For now, there is nothing you can do about his feelings and desires. So, work on you. I know you understand the extreme unhappiness that made you do what you did. Have you done anything about that though? Focusing your attention and energies on fixing your marriage is not enough. If you do fix it, you will end up in the same place again eventually unless you do what you need to do for you. For me, it took really examining my flaws under a microscope. Then, I got busy fixing what I needed to fix. Examples? I started working out more, I took some classes, I went back to church. I started dressing nicer and taking pride in my appearance. I worked on controlling my temper and being a better friend to everyone in my life. (I could go on and on!)

It really sounds as if your H is still very hurt and confused. Validate, validate, validate!
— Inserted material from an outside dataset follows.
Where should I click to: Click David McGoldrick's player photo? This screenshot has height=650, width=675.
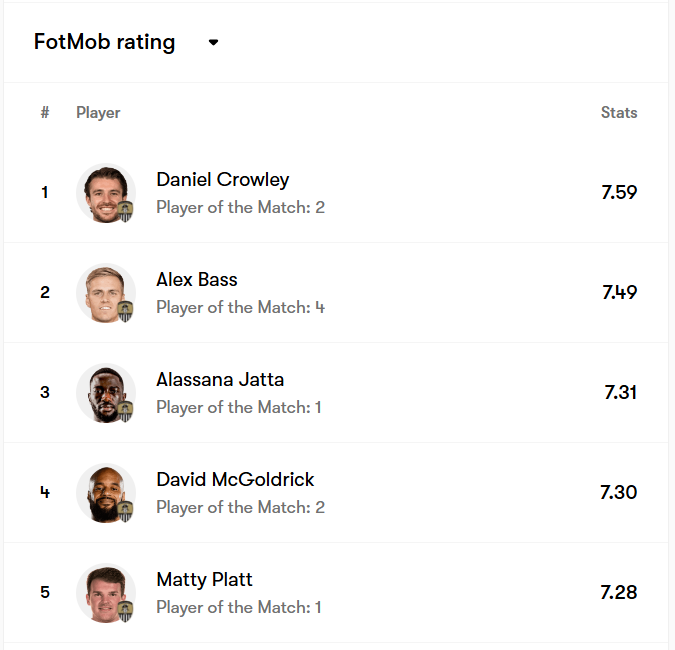tap(104, 491)
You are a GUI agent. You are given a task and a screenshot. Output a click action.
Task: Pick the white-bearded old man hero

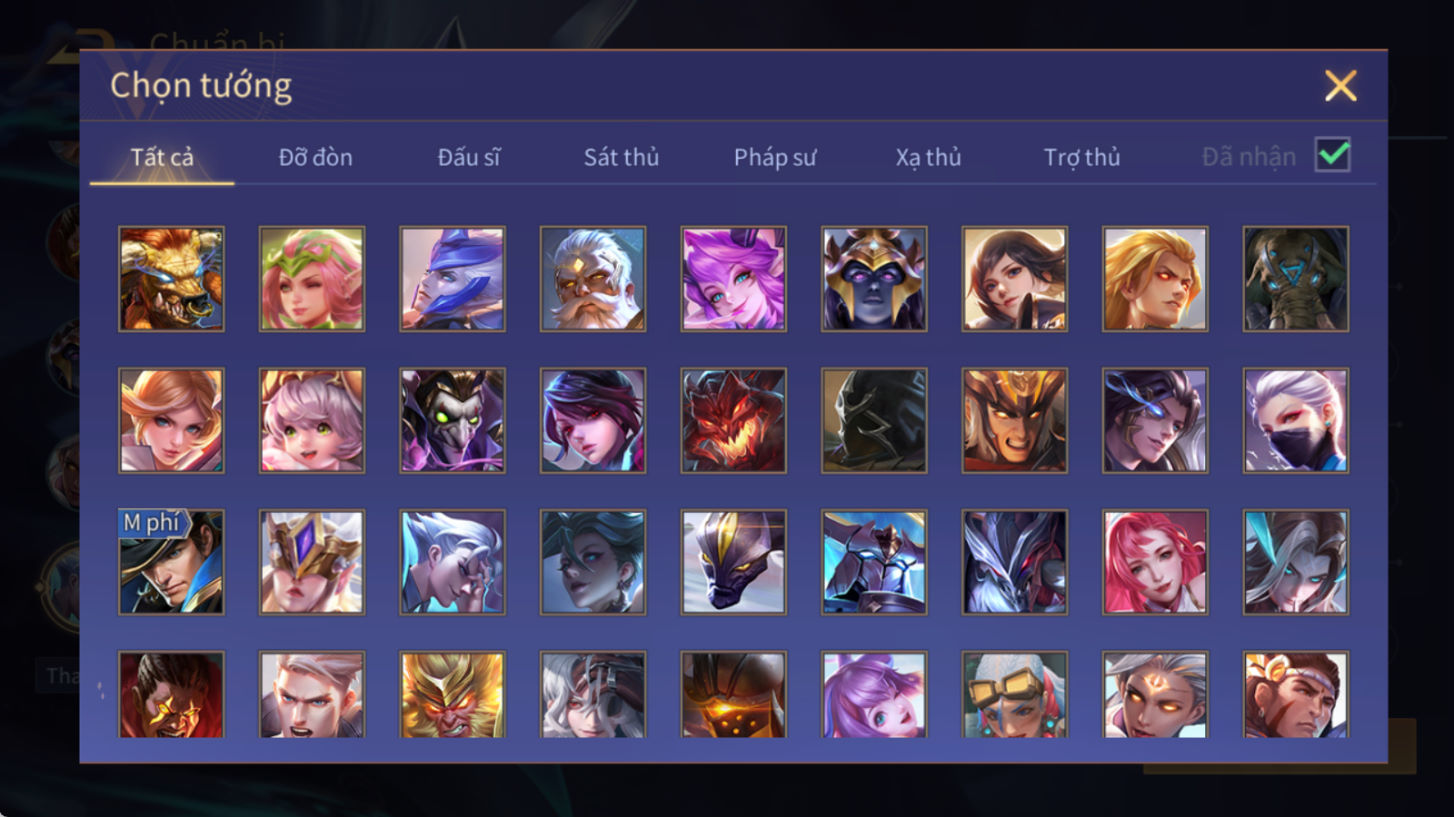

Don't be the one to bring it up incessently, but when he needs to talk, really listen.
And, don't worry too much about him wanting to separate himself from you right now. He needs to do this, and you need to let him. I know, this is hard! When I was in the middle of it, I couldn't see this. But, I can tell you that when my H came home, I realized it was still too soon, and that he should have stayed away longer.

Hang in there! Don't make any decisions because you are trying to avoid pain. Just continue to be a friend to him. Get busy with things in your life, and make yourself a stronger person.

You showed your weakness already, now get busy showing your strength. It is going to take a long time to rebuild the trust. Be prepared for that. Remember, you did not get into this mess overnight, and you won't solve it that fast either.
For the record, I still, of course, have lots of work to do on my sitch. My H still hasn't begun saying "ILY" again yet. But, I try to not get too hung up on this. His actions tell a different story. I am, however, happier than I have ever been in this marriage. So, keep the faith! And, keep the patience.